== I COMPITI ==
- A) Indica se ciascuna affermazione concorda con il testo su Yunus, rispondendo sì o no e citando alla lettera le parole decisive: (i) secondo Yunus, filantropia e charity generano dipendenza; (ii) il contrasto alla povertà può basarsi sulla generosità episodica di singoli individui; (iii) Yunus è un banchiere indiano.
- B) Riporta alla lettera il passo del testo su Yunus a partire da "Scelte alla portata" fino a "sviluppo dell’economia sociale." incluso.

== ESTRATTO DELLA FONTE ==
::::

Scelte alla portata di tutti
Una filantropia popolare e senza protagonismi, solo così si contrasta la povertà: la lezione di Yunus
Secondo Muhammad Yunus, banchiere bengalese e premio Nobel per la pace, filantropia e charity generano dipendenza. Il contrasto alla povertà non può dipendere dalla generosità episodica di singoli individui ma richiede una visione di più lungo respiro. In una prospettiva di intervento strutturale questo significa innanzitutto nuove opportunità di impiego attraverso imprese che hanno nella finalità sociale il loro obiettivo primario. La strada maestra è quindi quella che promuove percorsi di autonomia grazie alla creazione di imprenditori sociali. Per una filantropia efficace e non distorsiva, quindi, è cruciale una stretta relazione con lo sviluppo dell’economia sociale.

::::

== RACCOLTA DATI ==

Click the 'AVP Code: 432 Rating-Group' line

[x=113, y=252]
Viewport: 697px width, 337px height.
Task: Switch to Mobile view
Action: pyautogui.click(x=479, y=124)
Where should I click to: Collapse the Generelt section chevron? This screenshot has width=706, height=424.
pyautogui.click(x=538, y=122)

::::

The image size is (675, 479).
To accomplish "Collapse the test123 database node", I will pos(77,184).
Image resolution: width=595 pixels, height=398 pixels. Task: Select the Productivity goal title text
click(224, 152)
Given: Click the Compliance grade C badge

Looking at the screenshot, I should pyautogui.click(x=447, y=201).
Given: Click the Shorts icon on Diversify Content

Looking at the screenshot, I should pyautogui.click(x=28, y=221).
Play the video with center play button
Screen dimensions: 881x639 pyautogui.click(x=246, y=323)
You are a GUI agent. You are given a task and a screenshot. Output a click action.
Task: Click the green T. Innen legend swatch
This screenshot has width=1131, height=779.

::::

== RISPOSTE PER COMPITO ==
- A)
(i) Sì: «filantropia e charity generano dipendenza».
(ii) No: «Il contrasto alla povertà non può dipendere dalla generosità episodica di singoli individui».
(iii) No: «banchiere bengalese».

- B)
Scelte alla portata di tutti
Una filantropia popolare e senza protagonismi, solo così si contrasta la povertà: la lezione di Yunus
Secondo Muhammad Yunus, banchiere bengalese e premio Nobel per la pace, filantropia e charity generano dipendenza. Il contrasto alla povertà non può dipendere dalla generosità episodica di singoli individui ma richiede una visione di più lungo respiro. In una prospettiva di intervento strutturale questo significa innanzitutto nuove opportunità di impiego attraverso imprese che hanno nella finalità sociale il loro obiettivo primario. La strada maestra è quindi quella che promuove percorsi di autonomia grazie alla creazione di imprenditori sociali. Per una filantropia efficace e non distorsiva, quindi, è cruciale una stretta relazione con lo sviluppo dell’economia sociale.